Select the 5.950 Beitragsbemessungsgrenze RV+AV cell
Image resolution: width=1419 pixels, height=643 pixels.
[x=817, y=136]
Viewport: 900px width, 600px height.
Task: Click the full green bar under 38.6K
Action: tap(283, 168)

----

YOUR OBJECTIVE >> Down to the last line, give the records again exactly.

EXPECTED ANSWER >>
Select the 5.950 Beitragsbemessungsgrenze RV+AV cell
Image resolution: width=1419 pixels, height=643 pixels.
[x=817, y=136]
Viewport: 900px width, 600px height.
Task: Click the full green bar under 38.6K
Action: tap(283, 168)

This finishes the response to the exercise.